Devletten hiçbir beklentisinin olmadığını ifade eden Miroğlu son olarak şunları söylüyor: “Depremin üzerinden bir aydan fazla geçti. Bu bir ayda yaşadıklarımızı bin yılda yaşayamazdık. Ev yok, su yok, ilaç yok, yol yok; hiçbir şeyimiz yok. Depremde yardıma gelmeyenler şimdi sadece yemek vermek için geliyor. Bir ayda ruhumuz, umudumuz, hayallerimiz kayboldu. Hala yasımızı tutamadık, bu bile ne kadar büyük bir acı biliyor musunuz.”

Mezardaki insanların kemikleri sızlar

Atra Miroğlu’ndan ayrılırken kayınvalidesi ve kayınbabası için istediği ilaçları not alıp Harbiye’nin en uğrak yeri olan Kule Restoran civarına gidiyorum. Burada kadınlardan oluşan kalabalık dikkatimizi çekiyor. Bu sıranın ne olduğunu sorduğumuzda ise restoran sahiplerinin halka ekmek dağıtmak için fırını açtığı yanıtını alıyoruz. Ekmek sırasında bekleyen 46 yaşındaki Gülay Burç ile tanışıyoruz. Evi, 20 Şubat’ta yaşanan 6.4 şiddetinde depremde ağır hasar almış. İlk depremin travmasını atlatamadan ikinci depremin yaşanması Burç’un travmasını daha da arttırmış. Burç, “iktidar deprem bölgelerine müdahale edildiğini söylüyor. Bu iktidar başka bir ülkeyi mi yönetiyor? Madem müdahale edildi, biz neden görmedik, neden bu kadar insanımızı kaybettik” diyor.  Erdoğan’ın helallik istemesine tepki gösteren Burç, “Ben hakkımı bunlara helal etmiyorum. Etsem mezardaki insanların kemikleri sızlar. O yüzden iki dünyada da ellerim yakalarında olacak. Biz günlerce insanlarımızın çığlıklarını duyduk enkaz altlarında. Helallik isteyenler bunu anlayabiliyor mu? Hakkımı asla helal etmeyeceğim” diyor.

Gülay Burç

Gelin rezilliğimizi görün

Deprem sonrasında iktidarın yaptığı yardımların da yetersiz olduğunu ifade eden Burç, “Depremin üzerinden bir aydan fazla geçti ve ben daha 3 gün önce çadır aldım. Bu devlet yıllarca bizden vergi aldı ama zor durma düştük ve bize gönüllülerden başka kimse yardıma gelmedi. Bizim vergilerimizle aldıkları çadırları parayla satan bir devlet olur mu?” diye soruyor.

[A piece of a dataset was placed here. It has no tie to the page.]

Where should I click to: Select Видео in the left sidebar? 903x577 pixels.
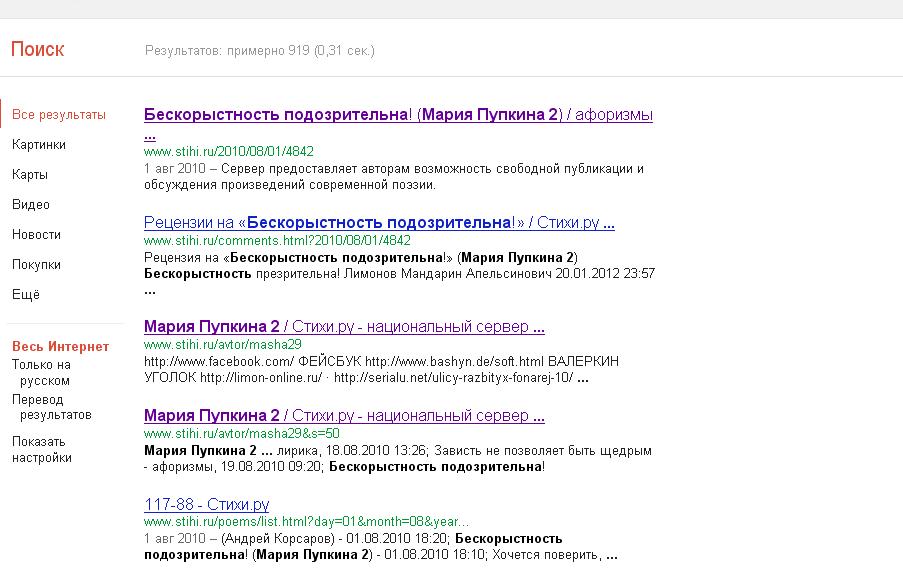pos(31,205)
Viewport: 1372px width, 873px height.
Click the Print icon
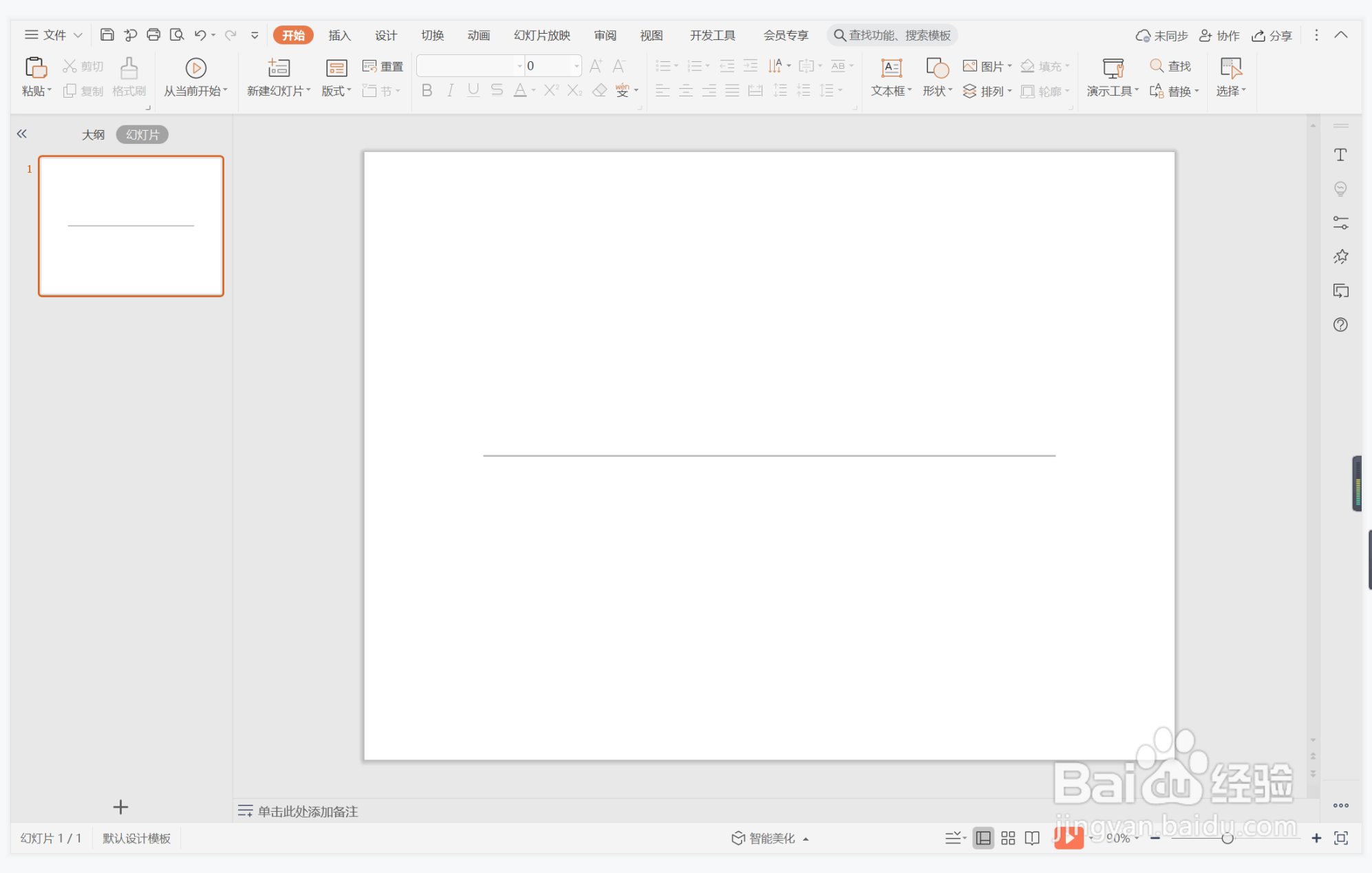[x=153, y=34]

Deprem koşullarında kadınların durumunun daha da zor olduğunu ifade eden Burç, “Deprem öncesinde evde her işe koşturmak zorunda kalıyordum. Şimdi de her işe koşturuyorum ama bunları yaparken küçük bir çadır içinde yapıyorum. Gelin rezilliğimizi görün. Çocuğumu küçük bir çadırda yıkamak zorunda kalıyorum. Yaşam alanlarımız artık yok, kaldığımız çadırda ne kadar kalacağımızı bilmiyorum ama bu durum uzadıkça hastalıklar başlayacak. Bir an önce sorunlarımızın çözülmesini istiyoruz” ifadelerini kullanıyor.

Cemal Aslan

Kentin tarihi dokusu tehlike altında

Samandağ ilçesinde tanıştığımız Cemal Aslan ise Ankara’da yaşıyor. Aslen Samandağlı olan Aslan depremin ilk gününde memleketine dönmüş ve buradaki dayanışma koordinasyonunda halka yardım ediyor. Samandağ Mahallesi’nin kendine has rengi ve dili olduğunu ifade eden Aslan, insanların bulunduğu yerlerde kültürel dokuyu bozmadan konteynerler kurulması gerektiğine işaret ediyor.